Forse dovremmo finalmente crescere e smetterla di guardare a Dio come a un genitore infallibile ma come un uomo. Capire che la somiglianza non è solo fisica. La principale fonte di sofferenza nelle religioni è dovuta proprio a questo credo di perfezione divina a cui noi cerchiamo di arrivare e che non raggiungeremo mai. Quanto siamo infelici perché non ci troviamo abbastanza belli, intelligenti, abili, ricchi, coraggiosi?
Gli psicologi ci dicono di accettare i nostri limiti e accontentarci di vivere con quello che c’è. E qualcosa non ci torna perché il Padre Nostro ci ha fatto così e noi sembriamo la causa primaria di tutti i nostri mali, dentro e fuori ma nonostante siamo esattamente come vuole lui, a lui sembriamo non piacere mai abbastanza. Siamo votati all’infelicità, mentiamo, tradiamo il prossimo e noi stessi. Sappiamo che non dovremmo ma finiamo per farlo, come se la vita fosse un infallible trappola. E assistiamo al declino della terra, alle tragedie, ai disastri chiedendoci se sia davvero solo colpa nostra. Perché Dio è infinito e buono, Dio tutto sa e tutto può. Ma come mai permette a questo mondo di morire così? Di soffrire così?
E se dio fosse proprio come noi? Non solo a immagine, ma anche a sostanza. Allora spiegheremmo subito perché i bimbi muoiono di fame, i cattivi vincono, le tenebre aumentano di qualche minuto ogni notte. Perché dio è solo un vecchio miope, stanco, superficiale, annoiato, vizioso e vanesio. Come chiunque di noi. A volte molla la sua creazione schifato e avvilito, altre la riprende e prova a metterci mano di nuovo, facendo magari più casini di prima. Ci creò con entusiasmo giovanile ma dopo poco ha finito per stancarsi, riconoscersi deluso dal suo stesso giocattolo.

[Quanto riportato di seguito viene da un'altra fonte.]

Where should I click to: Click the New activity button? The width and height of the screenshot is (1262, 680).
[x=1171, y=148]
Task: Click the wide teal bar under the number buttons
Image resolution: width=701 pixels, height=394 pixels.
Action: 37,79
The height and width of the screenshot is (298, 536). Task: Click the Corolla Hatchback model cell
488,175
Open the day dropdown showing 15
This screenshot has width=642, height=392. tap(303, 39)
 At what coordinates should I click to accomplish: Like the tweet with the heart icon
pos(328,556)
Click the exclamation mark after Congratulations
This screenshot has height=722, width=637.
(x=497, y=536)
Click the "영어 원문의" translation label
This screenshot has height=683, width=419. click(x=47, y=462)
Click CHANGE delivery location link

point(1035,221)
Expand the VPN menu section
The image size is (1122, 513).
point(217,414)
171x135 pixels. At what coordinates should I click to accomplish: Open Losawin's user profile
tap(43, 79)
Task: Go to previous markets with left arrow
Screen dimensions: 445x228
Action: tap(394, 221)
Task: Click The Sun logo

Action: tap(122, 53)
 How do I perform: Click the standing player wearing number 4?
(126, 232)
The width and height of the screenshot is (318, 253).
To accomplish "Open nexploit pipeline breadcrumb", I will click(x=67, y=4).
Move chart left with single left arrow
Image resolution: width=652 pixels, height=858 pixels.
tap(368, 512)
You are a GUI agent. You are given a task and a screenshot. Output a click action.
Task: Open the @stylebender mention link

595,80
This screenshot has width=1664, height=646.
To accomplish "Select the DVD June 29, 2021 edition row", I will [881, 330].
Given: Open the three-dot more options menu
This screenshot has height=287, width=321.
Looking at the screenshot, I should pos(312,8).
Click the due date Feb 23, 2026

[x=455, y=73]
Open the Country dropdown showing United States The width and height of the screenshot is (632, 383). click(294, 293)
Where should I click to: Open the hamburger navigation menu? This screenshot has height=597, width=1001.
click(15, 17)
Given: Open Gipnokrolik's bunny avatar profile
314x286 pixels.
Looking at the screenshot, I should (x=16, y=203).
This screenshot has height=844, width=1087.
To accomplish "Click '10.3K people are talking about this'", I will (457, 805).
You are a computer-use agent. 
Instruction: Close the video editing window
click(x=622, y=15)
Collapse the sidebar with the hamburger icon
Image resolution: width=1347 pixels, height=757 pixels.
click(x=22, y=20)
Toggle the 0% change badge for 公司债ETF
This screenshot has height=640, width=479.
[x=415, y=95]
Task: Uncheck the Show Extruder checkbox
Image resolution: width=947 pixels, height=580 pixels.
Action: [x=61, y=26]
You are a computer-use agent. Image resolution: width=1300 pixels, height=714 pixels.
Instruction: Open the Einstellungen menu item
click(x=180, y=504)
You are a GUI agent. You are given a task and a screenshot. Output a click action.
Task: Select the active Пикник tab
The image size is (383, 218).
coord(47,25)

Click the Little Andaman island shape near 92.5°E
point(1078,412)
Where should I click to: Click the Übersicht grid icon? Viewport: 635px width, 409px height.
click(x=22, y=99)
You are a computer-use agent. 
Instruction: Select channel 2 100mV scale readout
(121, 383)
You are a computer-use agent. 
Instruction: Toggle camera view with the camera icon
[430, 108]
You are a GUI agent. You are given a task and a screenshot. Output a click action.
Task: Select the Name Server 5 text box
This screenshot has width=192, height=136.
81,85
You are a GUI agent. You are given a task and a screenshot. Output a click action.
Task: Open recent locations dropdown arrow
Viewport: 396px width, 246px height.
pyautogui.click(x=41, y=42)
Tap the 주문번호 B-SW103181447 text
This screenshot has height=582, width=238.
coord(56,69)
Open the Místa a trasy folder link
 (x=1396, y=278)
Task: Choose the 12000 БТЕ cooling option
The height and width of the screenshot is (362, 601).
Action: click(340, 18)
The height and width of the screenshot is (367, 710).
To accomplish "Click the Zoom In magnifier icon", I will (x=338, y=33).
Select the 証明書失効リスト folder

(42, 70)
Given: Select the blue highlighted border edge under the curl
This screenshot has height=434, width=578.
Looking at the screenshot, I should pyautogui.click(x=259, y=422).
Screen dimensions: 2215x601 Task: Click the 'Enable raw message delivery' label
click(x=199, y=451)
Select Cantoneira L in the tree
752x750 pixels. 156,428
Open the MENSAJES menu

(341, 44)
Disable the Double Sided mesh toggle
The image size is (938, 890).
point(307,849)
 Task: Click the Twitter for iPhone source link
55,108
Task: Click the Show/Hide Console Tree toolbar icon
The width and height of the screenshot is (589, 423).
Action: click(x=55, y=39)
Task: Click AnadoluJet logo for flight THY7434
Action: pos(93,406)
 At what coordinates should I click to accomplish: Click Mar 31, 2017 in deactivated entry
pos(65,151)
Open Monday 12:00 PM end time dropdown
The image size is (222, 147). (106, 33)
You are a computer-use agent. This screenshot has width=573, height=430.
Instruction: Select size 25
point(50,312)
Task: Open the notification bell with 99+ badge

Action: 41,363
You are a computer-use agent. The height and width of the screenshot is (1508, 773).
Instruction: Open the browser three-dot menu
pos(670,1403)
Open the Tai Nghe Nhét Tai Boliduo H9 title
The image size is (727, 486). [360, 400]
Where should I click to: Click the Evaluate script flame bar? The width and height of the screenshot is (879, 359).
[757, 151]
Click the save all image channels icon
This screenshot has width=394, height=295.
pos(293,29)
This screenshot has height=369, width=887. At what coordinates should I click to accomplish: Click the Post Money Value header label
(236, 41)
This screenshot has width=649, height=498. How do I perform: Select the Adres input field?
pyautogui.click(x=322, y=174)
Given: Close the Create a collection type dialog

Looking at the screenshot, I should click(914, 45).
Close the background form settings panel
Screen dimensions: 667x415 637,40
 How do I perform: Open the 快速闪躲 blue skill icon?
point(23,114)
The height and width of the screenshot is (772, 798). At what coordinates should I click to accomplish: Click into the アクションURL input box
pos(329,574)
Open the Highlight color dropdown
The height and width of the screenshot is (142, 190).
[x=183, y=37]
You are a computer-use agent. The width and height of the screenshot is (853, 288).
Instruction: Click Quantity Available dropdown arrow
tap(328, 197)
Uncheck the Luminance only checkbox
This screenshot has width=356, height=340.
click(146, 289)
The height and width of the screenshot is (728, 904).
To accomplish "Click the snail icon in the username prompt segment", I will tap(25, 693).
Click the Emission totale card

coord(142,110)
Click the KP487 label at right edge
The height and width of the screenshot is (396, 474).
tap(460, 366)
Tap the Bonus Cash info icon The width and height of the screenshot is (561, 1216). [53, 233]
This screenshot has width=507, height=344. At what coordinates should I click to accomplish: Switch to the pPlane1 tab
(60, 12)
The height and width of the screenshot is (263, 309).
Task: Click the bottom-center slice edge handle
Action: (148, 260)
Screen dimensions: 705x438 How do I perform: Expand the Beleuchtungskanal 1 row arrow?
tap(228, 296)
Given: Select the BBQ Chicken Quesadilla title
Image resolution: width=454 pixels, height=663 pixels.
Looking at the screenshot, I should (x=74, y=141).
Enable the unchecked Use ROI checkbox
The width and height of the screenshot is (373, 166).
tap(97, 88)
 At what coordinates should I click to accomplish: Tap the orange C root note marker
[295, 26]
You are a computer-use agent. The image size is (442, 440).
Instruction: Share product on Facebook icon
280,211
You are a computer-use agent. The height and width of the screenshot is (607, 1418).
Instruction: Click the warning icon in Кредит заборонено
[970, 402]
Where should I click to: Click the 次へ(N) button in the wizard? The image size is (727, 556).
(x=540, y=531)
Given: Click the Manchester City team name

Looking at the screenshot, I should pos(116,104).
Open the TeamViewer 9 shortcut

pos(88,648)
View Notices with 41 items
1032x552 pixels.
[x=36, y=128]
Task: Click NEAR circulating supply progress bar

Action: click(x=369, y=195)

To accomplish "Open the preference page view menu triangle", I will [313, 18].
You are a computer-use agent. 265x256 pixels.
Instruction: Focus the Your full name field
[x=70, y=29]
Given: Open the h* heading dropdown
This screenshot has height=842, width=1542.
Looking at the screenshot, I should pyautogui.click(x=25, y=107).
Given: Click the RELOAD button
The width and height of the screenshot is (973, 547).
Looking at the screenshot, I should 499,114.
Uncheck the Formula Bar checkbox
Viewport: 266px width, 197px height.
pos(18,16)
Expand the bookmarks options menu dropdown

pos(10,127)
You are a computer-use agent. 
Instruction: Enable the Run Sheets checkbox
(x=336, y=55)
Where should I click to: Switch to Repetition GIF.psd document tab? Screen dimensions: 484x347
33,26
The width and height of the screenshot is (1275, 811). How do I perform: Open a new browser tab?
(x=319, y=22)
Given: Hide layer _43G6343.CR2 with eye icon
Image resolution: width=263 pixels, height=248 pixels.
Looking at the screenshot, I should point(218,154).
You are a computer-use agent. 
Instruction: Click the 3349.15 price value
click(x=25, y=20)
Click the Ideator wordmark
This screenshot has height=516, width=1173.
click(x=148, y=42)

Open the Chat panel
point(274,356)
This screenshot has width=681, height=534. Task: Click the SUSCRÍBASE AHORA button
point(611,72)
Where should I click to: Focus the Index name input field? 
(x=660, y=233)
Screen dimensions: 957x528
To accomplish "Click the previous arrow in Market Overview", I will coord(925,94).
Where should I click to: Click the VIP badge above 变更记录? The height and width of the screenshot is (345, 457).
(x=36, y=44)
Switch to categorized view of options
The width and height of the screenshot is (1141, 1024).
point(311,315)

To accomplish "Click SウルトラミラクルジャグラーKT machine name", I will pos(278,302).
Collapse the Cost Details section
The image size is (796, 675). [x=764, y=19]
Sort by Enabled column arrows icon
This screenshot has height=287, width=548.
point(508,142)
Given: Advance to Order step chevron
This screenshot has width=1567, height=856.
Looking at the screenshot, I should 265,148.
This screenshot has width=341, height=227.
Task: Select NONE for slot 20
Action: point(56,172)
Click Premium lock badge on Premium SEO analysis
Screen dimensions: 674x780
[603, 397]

Oppure potrebbe darsi che non sia vecchio e stanco, ma addirittura morto stecchito. Non vi sto dicendo niente di nuovo, lo so, ma pensate ancora una volta a questa eventualità. Noi uomini cosa facciamo per poter continuare a esistere e combattere l’insensatezza e la caducità di tutto? Generiamo dei figli che porteranno avanti frammenti di noi nel tempo. E poi loro faranno altri figli. Se siamo figli di un dio e lui ci avesse fatto per esistere in eterno, sapendo che presto sarebbe morto? E se questa eternità che noi gli attribuiamo fosse solo un monito funebre alimentato dall’amore per il Padre iniziale?
I testi satanici del metal parlano di un dio morto, squartato, distrutto. Con termini e immagini colorite cercano di ritualizzare la disfatta di un dio che è soltanto uno scarica barile, l’oppio dei popoli, la scusa dei nostri fallimenti e delle nostre paure. Dobbiamo prendere in mano la sola vita che abbiamo, urlano. Non lasciarci abbindolare dalle favolette che ce ne saranno altre o che c’è qualcuno lassù che veglia su noi e risolve i nostri problemi mentre noi siamo in ginocchio a pregare. In fondo gente come Glen Benton ci stanno esortando a liberarci da tante bugie per affrontare una volta per tutte la verità ed essere artefici del nostro destino. Tutto sommato sembra una versione mistico-sacrilega della retorica motivazionale dei corsi di autostima che si trovano in edicola, ma il messaggio di fondo è sano e giusto.
Lasciamo stare che nel tempo le band sataniste abbiano ridotto tutto a una gara di boccacce e di sconcezze, finendo per distogliere l’attenzione della gente dal messaggio iniziale: che un dio infallibile e pio non esiste. Dio è come noi. Un uomo, dentro e fuori. Quindi non è perfetto, non è sempre affidabile e soprattutto non è eterno. C’è solo un altro uomo e ci lasciamo gestire da lui, anche se fa errori, commette negligenze e ne sa quanto noi di come e dove mandare le cose. Forse dio è stanco e non vede l’ora che ci emancipiamo da lui, lasciandolo alla sua vecchiaia. Smettiamo di dargli fede e iniziamo a credere in noi stessi, ma soprattutto smettiamo di odiarlo e comprendiamo che è solo un uomo.
Questo il satanista del metal non lo dice, non ha il coraggio di rinunciare alla violenza e alla rabbia per paura che poi debba cambiare riff e ritmiche o magari intonazione, ma il fondo dell’emancipazione non sta nella ribellione fino al disconoscimento “ti odio, io non ho più un padre!”. Non siamo adulti quando urliamo così ai nostri genitori. Siamo solo adolescenti confusi e arrabbiati. Diventiamo uomini nel momento in cui capiamo che: “in fondo papà è un uomo, mi ha voluto bene e ha commesso errori come tutti. Come me. Lo ringrazio per ciò che mi ha dato. Ora esco da sotto la sua cappella e il mio orticello di caos me lo amministro da me”.
Ok, Padrecavallo ha parlato, trotterellate in pace.